I did not stop the conversation because we are going to talk about it little more later, when we get to sexual orientation chapter. I understand your frustration because I know that gay individuals do not choose their orientation. How can anyone want to “choose” to be gay in such an anti-gay society. I also know that God loves you no matter what. Whether you leave church or not, his love for you will not change at all. It sounds like you already know that. For that, I am grateful for your therapist helping you to realize. I do not want you to reveal your personal experience in the classroom if you do not feel comfortable. I understand that oppressed individuals tend not to have a voice. But you can talk about your feeling as if your best friend is going through what you are going through when you really want to talk about it. Or you are always welcome to visit me when you are frustrated. I would like my students of this class to be tolerant, loving, and respectful for others’ perspective. We just started the journey. I am praying so that I can achieve such goals.

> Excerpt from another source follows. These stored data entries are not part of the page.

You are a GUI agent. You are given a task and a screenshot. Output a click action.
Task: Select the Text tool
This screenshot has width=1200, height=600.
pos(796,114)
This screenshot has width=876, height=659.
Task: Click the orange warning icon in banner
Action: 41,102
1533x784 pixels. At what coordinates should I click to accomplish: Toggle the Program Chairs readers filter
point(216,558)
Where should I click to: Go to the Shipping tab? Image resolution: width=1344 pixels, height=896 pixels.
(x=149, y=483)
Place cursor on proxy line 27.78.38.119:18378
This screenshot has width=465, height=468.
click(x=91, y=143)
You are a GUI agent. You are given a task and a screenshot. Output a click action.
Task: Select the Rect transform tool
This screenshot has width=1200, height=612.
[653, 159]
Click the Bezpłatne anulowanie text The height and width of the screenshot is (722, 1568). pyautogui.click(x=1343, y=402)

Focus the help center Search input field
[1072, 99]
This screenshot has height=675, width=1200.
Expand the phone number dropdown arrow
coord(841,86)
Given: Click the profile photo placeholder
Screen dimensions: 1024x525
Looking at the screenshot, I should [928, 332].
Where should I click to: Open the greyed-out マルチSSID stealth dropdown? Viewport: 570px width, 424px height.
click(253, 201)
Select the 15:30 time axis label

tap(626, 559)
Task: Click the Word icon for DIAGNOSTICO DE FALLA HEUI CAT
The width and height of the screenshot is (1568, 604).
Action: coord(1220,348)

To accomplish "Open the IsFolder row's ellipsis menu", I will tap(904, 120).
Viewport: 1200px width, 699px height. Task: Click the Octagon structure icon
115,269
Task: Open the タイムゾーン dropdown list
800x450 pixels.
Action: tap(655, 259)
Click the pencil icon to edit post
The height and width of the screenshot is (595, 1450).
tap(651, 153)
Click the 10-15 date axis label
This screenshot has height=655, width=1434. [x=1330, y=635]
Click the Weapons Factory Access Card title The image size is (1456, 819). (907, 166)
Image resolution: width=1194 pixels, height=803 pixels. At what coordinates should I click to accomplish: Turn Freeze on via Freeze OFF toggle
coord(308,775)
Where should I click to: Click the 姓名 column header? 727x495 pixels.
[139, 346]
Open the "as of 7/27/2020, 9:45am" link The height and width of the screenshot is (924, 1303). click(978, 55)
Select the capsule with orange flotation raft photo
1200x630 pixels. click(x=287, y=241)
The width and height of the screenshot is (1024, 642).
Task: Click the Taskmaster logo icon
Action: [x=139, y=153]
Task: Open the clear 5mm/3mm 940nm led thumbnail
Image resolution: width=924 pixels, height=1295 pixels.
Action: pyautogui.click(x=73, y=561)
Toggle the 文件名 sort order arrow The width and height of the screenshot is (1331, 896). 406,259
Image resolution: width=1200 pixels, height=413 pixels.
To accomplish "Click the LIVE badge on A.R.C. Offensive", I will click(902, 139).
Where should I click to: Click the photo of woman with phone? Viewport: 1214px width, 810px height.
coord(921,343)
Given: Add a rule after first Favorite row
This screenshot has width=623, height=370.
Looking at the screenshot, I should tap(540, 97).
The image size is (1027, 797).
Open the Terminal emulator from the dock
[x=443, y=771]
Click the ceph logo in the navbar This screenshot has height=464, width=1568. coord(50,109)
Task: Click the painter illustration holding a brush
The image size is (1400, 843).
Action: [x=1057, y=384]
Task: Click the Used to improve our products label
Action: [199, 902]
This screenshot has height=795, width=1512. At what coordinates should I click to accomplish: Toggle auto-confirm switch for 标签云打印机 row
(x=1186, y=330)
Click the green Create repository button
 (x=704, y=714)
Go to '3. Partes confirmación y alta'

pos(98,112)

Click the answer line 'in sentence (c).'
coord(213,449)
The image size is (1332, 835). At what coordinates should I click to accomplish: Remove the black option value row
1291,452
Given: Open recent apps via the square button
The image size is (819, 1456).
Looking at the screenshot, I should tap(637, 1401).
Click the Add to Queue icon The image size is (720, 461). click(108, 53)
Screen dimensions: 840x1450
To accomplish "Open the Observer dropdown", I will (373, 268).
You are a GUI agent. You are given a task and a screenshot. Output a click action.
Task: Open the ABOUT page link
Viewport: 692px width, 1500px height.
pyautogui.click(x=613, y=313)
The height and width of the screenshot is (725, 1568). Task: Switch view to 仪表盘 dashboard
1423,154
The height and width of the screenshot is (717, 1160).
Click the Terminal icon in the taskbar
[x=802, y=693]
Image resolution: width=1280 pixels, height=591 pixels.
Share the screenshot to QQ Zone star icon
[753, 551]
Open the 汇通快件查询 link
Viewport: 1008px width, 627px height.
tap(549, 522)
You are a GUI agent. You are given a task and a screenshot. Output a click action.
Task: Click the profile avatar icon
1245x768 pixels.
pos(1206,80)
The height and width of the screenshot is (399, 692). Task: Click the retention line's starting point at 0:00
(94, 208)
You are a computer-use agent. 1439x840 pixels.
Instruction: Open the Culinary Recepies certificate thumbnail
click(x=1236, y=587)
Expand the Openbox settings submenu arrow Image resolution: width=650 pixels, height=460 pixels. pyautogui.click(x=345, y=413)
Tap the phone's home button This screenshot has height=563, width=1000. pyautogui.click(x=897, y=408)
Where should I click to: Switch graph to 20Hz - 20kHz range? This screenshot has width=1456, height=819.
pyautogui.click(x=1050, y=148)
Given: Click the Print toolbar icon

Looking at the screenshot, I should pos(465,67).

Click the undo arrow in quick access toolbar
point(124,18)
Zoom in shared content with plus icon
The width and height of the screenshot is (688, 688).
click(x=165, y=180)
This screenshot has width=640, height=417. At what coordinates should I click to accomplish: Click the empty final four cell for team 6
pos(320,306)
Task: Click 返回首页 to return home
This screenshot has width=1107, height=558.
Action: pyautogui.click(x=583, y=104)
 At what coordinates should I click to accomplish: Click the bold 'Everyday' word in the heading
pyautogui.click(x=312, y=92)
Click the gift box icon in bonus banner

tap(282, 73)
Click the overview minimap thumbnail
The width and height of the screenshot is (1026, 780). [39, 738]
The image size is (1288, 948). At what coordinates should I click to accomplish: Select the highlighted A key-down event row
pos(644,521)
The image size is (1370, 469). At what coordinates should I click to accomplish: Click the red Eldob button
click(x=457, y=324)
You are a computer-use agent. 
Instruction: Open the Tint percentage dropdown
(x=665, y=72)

Again, thank you so much for your email. I cannot give you a definitive solution. However, what I can do is to do my best to teach students about love and respect. As I said, this is the first week of the semester. We will discuss more about it later. Let me know what I can do for you.
After I wrote and thanked her, she sent a word of advice:
You must protect yourself though. We have honor code office!! I will never say anything to anyone. I hope you will not disappointed with sticking to this class. As I said, you are always welcome to visit me.
How amazing is that?! I felt a wave of relief flow over me as I read this email. Someone who gets it, who understands, and who wants others to understand as much as I do. It's nice to know that there is someone else in that classroom who will back me up if I need it.
I really do feel like I'll end up coming out in this class. Because I want to be able to say, "Hey! Look at me! Good Mormon boy, studying at BYU, and gay! I'm right here, I'm not wicked, and you have no clue what you're talking about!"
I feel like as long as I don't mention dating at all, and I explain my experience rather than my plans for the future (a wonderful husband, I hope!), then the honor code office can't do anything to me, if they ever even got involved.
But then, maybe I'm underestimating the potential of my peers here at the Y. Maybe, given the opportunity to talk to someone like me, they would see it as more of a learning experience, rather than an opportunity to shun and condemn.
This could also lead to my coming out in other ways. One of the guys who was in my district at the MTC is in that class. My coming out could spread to the other missionaries from my group, to the missionaries I served with in Europe, and even further. And I'm not sure how ready for that I am. Sure, fifty students I'm never going to see again. But my whole mission? That requires some thinking.
Either way I feel like things are going to get better. I really want a chance to explain these things to my fellow students, and this may just be the tolerant forum I need. And considering the odds, I'm not the only one in there. (Actually, I'm pretty sure I picked him out in the first ten minutes of class. My gaydar has been going crazy lately!)
So, I'll definitely keep you posted on this class. Should be interesting. But the professor on my side is a good start!